Gournay recebeu, no entanto, ainda em seu tempo, reconhecimento por seus talentos e inteligência. Justus Lipsius, o grande humanista belga, é um dos primeiros a divulgar a excepcionalidade da jovem, em resposta a uma carta na qual ela lhe expusera sua impressão sobre os Ensaios. Ele se declara emocionado e admirado pela demonstração de inteligência e espírito dessa “nobre virgem”, escrevendo também a Montaigne para lhe dar ciência da existência de tal leitora. Dado o caráter público das correspondências naquela época (ambas as cartas foram publicadas em 1590), os elogios de Justus Lipsius, sem dúvida, contaram como carta de apresentação para Marie de Gournay. 

Etienne de Pasquier, jurista, humanista e amigo de Montaigne, publica em carta, em torno de 1605, seu apreço pela Demoiselle: 

Ele deixou duas filhas: uma nascida de seu casamento, herdeira de todos os seus bens, […] a outra, sua filha adotiva (fille par aliance), herdeira de seus estudos. […] Essa é a Demoiselle le Jars, […] a qual se propôs a não ter como marido senão a sua honra, enriquecida pela leitura de bons livros, e, acima de todos, os Ensaios do Sr. de Montaigne. […] (apud. Fogel, 2004, p. 12).

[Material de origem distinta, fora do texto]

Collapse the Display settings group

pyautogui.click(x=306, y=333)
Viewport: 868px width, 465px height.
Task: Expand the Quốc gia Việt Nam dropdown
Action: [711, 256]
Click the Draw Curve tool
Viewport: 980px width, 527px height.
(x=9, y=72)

Frequentaram seu salão literário o grupo que viria a integrar a Academia Francesa, criada em 1634, e os filósofos denominados “libertinos”, como François La Mothe le Vayer, seu amigo próximo, e Gabriel Naudé. Gournay se correspondeu com a humanista holandesa Anna Maria van Schurman, a quem se refere elogiosamente em seu Da Igualdade dos homens e das mulheres.

 

Obra

Sua obra é variada em temas e estilos literários. Trata, em sua maior parte, da linguagem e de assuntos éticos e sociais, tendo também um caráter autobiográfico. A filósofa inaugura suas publicações com dois escritos quase simultâneos: o Passeio com o Sr. de Montaigne (1594) e o Prefácio aos Ensaios (1595). A partir daí, ela não só escreve novas obras, como reformula as antigas, de forma que temos hoje várias versões de um mesmo escrito. Em 1626 reúne todas as suas publicações até então, acrescenta-lhes novas, e publica L’Ombre de la Demoiselle de Gournay [A sombra [ou a alma] da senhorita de Gournay], que ganha nova edição em 1634, assim como um novo título: Les Advis, ou les Présens de la Demoiselle de Gournay [Os conselhos ou os presentes da senhorita de Gournay]. A última edição dos conselhos Les Advis é de 1641 e tem cerca de mil páginas. A assinatura “Demoiselle de Gournay” acentua sua condição de celibatária, mas também seu título de nobreza. 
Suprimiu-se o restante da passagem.